* **Requisito**
Por favor, transcreva o trecho do texto sobre as visitas de família que vai de "A conversa rolava" até "sobre a mesa.", com os dois extremos incluídos.

* **Texto extraído**
Sou do tempo em que ainda se faziam visitas. Lembro-me de minha mãe mandando a gente caprichar no banho porque a família toda iria visitar algum conhecido. Íamos todos juntos, família grande, todo mundo a pé. Geralmente, à noite.


Ninguém avisava nada, o costume era chegar de paraquedas mesmo. E os donos da casa recebiam alegres a visita. Aos poucos, os moradores iam se apresentando, um por um.

– Olha o compadre aqui, garoto! Cumprimenta a comadre.

E o garoto apertava a mão do meu pai, da minha mãe, a minha mão e a mão dos meus irmãos. Aí chegava outro menino. Repetia-se toda a diplomacia.

– Mas vamos nos assentar, gente. Que surpresa agradável!

A conversa rolava solta na sala. Meu pai conversando com o compadre e minha mãe de papo com a comadre. Eu e meus irmãos ficávamos assentados todos num mesmo sofá, entreolhando-nos e olhando a casa do tal compadre. Retratos na parede, duas imagens de santos numa cantoneira, flores na mesinha de centro... casa singela e acolhedora. A nossa também era assim.

Também eram assim as visitas, singelas e acolhedoras. Tão acolhedoras que era também costume servir um bom café aos visitantes. Como um anjo benfazejo, surgia alguém lá da cozinha – geralmente uma das filhas – e dizia:

– Gente, vem aqui pra dentro que o café está na mesa.

Tratava-se de uma metonímia gastronômica. O café era apenas uma parte: pães, bolo, broas, queijo fresco, manteiga, biscoitos, leite... tudo sobre a mesa.

Juntava todo mundo e as piadas pipocavam. As gargalhadas também. Pra que televisão? Pra que rua? Pra que droga? A vida estava ali, no riso, no café, na conversa, no abraço, na esperança... Era a vida respingando eternidade nos momentos que acabam.... era a vida transbordando simplicidade, alegria e amizade...

* **Linhas de dados**

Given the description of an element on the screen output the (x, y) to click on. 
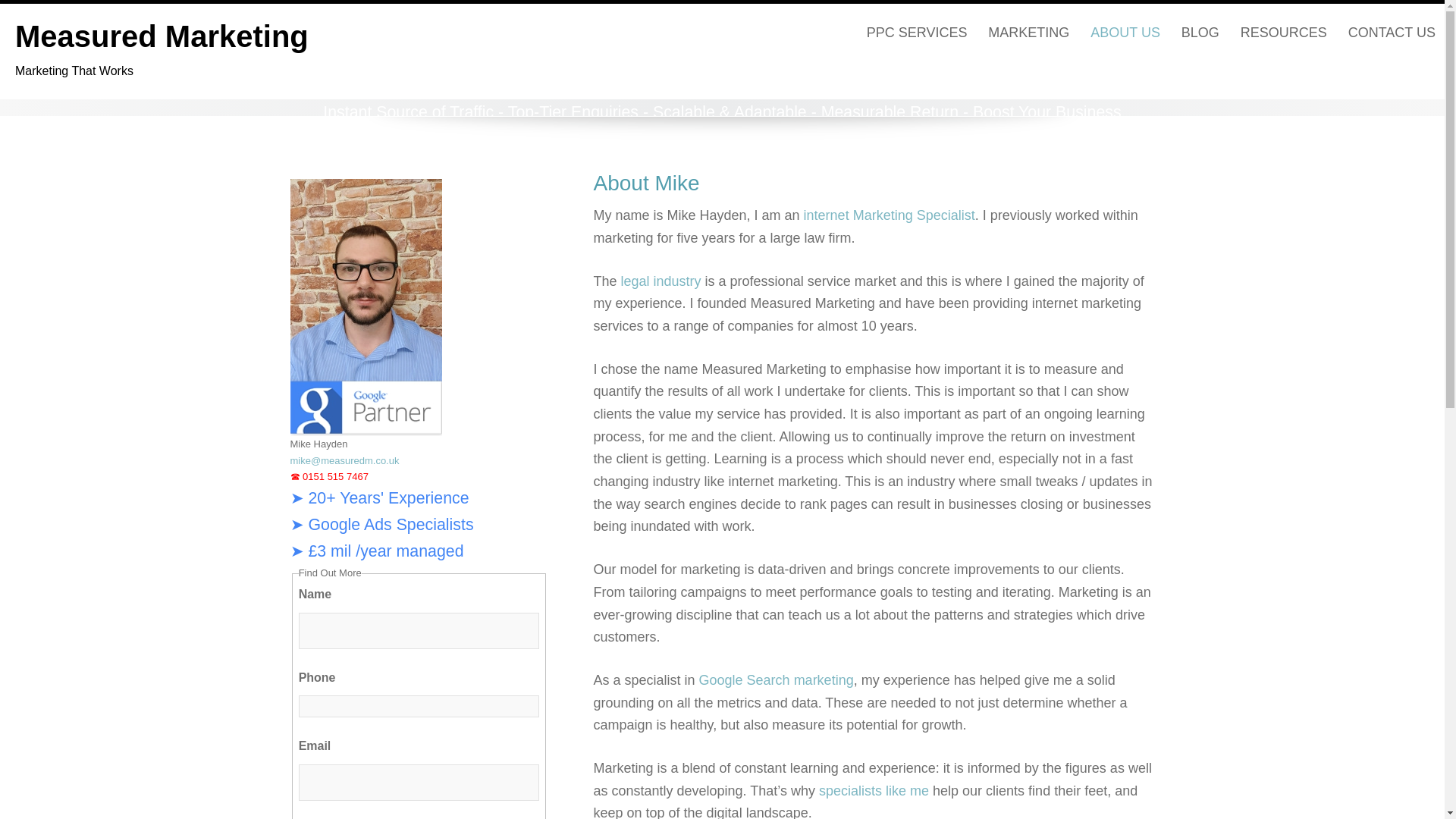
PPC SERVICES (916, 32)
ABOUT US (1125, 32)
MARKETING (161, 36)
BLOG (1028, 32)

...

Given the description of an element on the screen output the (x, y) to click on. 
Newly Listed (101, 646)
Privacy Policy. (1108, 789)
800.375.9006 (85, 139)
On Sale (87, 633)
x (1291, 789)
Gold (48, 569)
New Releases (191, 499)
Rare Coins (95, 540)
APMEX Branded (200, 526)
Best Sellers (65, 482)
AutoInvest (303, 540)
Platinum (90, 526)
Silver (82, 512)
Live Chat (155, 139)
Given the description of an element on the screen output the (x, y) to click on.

==

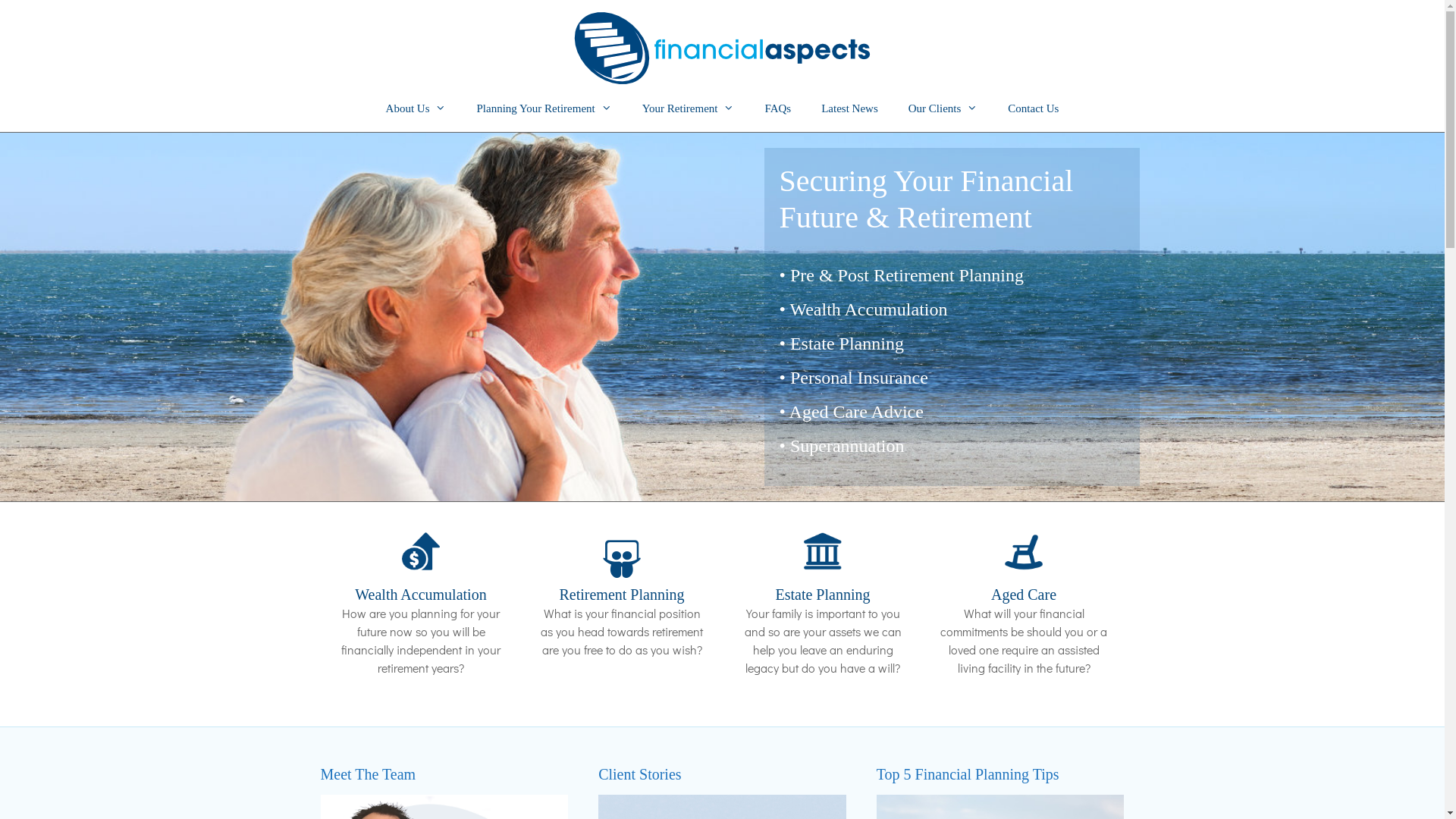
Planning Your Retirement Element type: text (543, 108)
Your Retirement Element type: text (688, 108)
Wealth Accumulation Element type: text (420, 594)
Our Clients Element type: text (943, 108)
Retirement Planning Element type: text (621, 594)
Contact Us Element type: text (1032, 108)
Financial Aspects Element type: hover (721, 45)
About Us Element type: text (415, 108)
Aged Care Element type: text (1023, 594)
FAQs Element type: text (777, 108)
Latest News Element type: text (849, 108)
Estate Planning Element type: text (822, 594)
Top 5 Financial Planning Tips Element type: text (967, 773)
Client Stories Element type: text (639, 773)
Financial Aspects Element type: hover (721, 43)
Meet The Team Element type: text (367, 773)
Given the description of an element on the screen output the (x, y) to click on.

* **Problema resolvido**
A conversa rolava solta na sala. Meu pai conversando com o compadre e minha mãe de papo com a comadre. Eu e meus irmãos ficávamos assentados todos num mesmo sofá, entreolhando-nos e olhando a casa do tal compadre. Retratos na parede, duas imagens de santos numa cantoneira, flores na mesinha de centro... casa singela e acolhedora. A nossa também era assim.

Também eram assim as visitas, singelas e acolhedoras. Tão acolhedoras que era também costume servir um bom café aos visitantes. Como um anjo benfazejo, surgia alguém lá da cozinha – geralmente uma das filhas – e dizia:

– Gente, vem aqui pra dentro que o café está na mesa.

Tratava-se de uma metonímia gastronômica. O café era apenas uma parte: pães, bolo, broas, queijo fresco, manteiga, biscoitos, leite... tudo sobre a mesa.